The string rewrites are accomplished with the standard VCL function regsub(), which uses capturing groups from a regular expression match to replace the URL path. regsub() replaces the first maching portion of the target string (req.url in the example) with the string in the third argument. Here we have used a backreference \1 to extract the string in the captured group. regsub() only replaces one string, whereas the function regsuball() replaces each non-overlapping portion of the target string that matches.

With set objects from VMOD re2, rewrites can be accomplished by taking advantage of the fact that the set elements themselves are regular expressions. To achieve this, include the capturing subexpressions in the elements of the set. After a successful match, the .sub() method executes the rewrite, using the individual regular expression that matched:

import re2;

sub vcl_init {
      # With the optional parameter save=true, each individual regex
      # is compiled and stored, and hence can be used for rewrites
      # with the .sub() method.
      new path_rewrite = re2.set(anchor=both);
      path_rewrite.add("^/foo(/.*)$", save=true, string="www.foo.com");
      path_rewrite.add("^/bar(/.*)$", save=true, string="www.bar.com");
      path_rewrite.add("^/baz(/.*)$", save=true, string="www.baz.com");
      path_rewrite.add("^/quux(/.*)$", save=true, string="www.quux.com");
}

sub vcl_recv {
      if (path_rewrite.match(req.url)) {
              set req.http.Host = path_matcher.string();
              set req.url = path_matcher.sub(req.url, "\1");
      }
}

As described above, sets in the RE2 library are formed as the “or” (|) of all of the regular expressions that are added to it. When the optional save parameter is set to true, each individual expression is also compiled and stored, making it available for rewrites with the .sub() method. As with VCL’s regsub() function, a backreference such as \1 can be used in the substitution string for the captured group in the match.

Like VCL’s function, the .sub() method replaces the first matching portion of the target string with the substitution string. VMOD re2 sets also have a .suball() method, analogous to VCL’s regsuball(), that replaces every non-overlapping match.

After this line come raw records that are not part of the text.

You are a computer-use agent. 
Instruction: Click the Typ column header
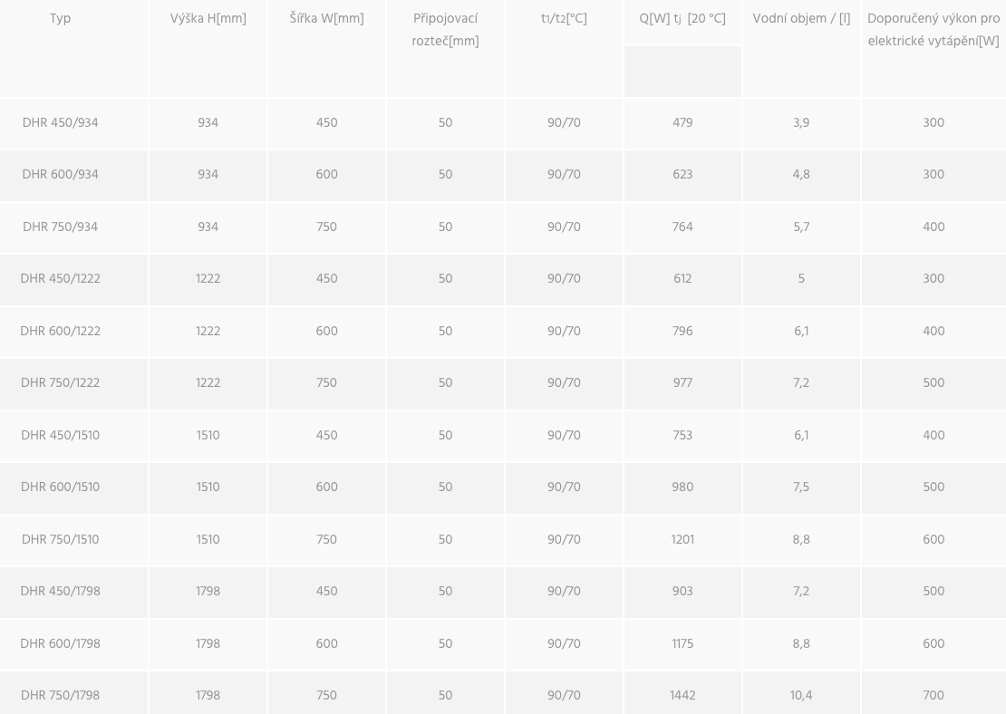click(x=60, y=19)
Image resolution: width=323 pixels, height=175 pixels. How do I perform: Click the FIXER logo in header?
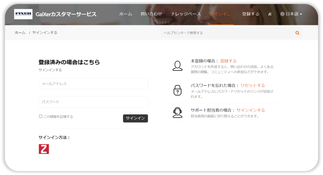pos(23,14)
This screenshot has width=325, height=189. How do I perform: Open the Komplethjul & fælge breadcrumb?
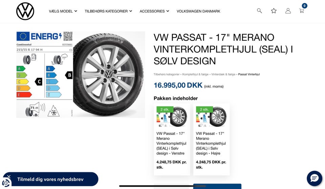pos(195,74)

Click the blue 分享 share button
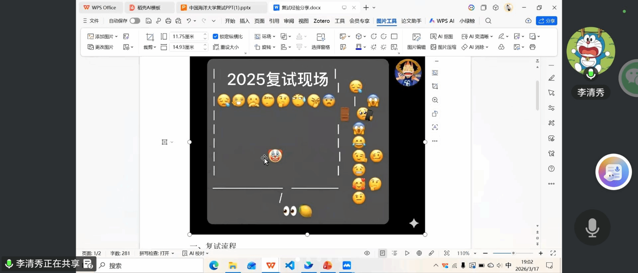pyautogui.click(x=546, y=21)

An additional rewriting method .extract() can be used in re2 to construct an arbitrary string, without applying substitutions to the matched string. An alternative to the example above uses .extract() for its solution:

import re2;

sub vcl_init {
      # In this version, we use two capturing groups, one to
      # construct the Host header, and the other to replace
      # the URL path.
      new path_rewrite = re2.set(anchor=both);
      path_rewrite.add("^/(foo)(/.*)$", save=true);
      path_rewrite.add("^/(bar)(/.*)$", save=true);
      path_rewrite.add("^/(baz)(/.*)$", save=true);
      path_rewrite.add("^/(quux)(/.*)$", save=true);
}

sub vcl_recv {
      if (path_rewrite.match(req.url)) {
              set req.http.Host = path_matcher.extract(req.url, "www.\1.com");
              set req.url = path_matcher.extract(req.url, "\2");
      }
}

In this example, when the path /foo/subpath is matched, the first captured group (\1) is "foo", and is used by the first .extract() invocation to construct the Host header "www.foo.com". The second group (\2) is "/subpath", which replaces the URL path.

In VMOD selector, elements of a set are fixed strings rather than regular expressions that can be used for rewrites. But a similar technique can be applied by associating a standard VCL regular expression with the elements of the set. In the case of selector, (compiled) regular expressions are another type of data that can be retrieved after a match:

import selector;

sub vcl_init {
      # In the VMOD selector version, save a compiled
      # regular expression with each element using the
      # regex parameter.
      new path_rewrite = selector.set();
      path_rewrite.add("/foo", regex="^/foo(/.*)$", string="www.foo.com");
      path_rewrite.add("/bar", regex"^/bar(/.*)$", string="www.bar.com");
      path_rewrite.add("/baz", regex"^/baz(/.*)$", string="www.baz.com");
      path_rewrite.add("/quux", regex"^/quux(/.*)$", string="www.quux.com");
}

sub vcl_recv {
      if (path_rewrite.hasprefix(req.url)) {
              set req.http.Host = path_matcher.string();
              set req.url = path_matcher.sub(req.url, "\1");
      }
}

The .sub() method for VMOD selector is only legal if a regular expression was specified with the regex parameter in the .add() method. Otherwise, the same principles apply: each portion of the target string that matches the regex is replaced by the substitution string, which may contain backreferences for capturing groups. The “substitute all” effect is achieved with VMOD selector by using the optional parameter all=true in the .sub() method.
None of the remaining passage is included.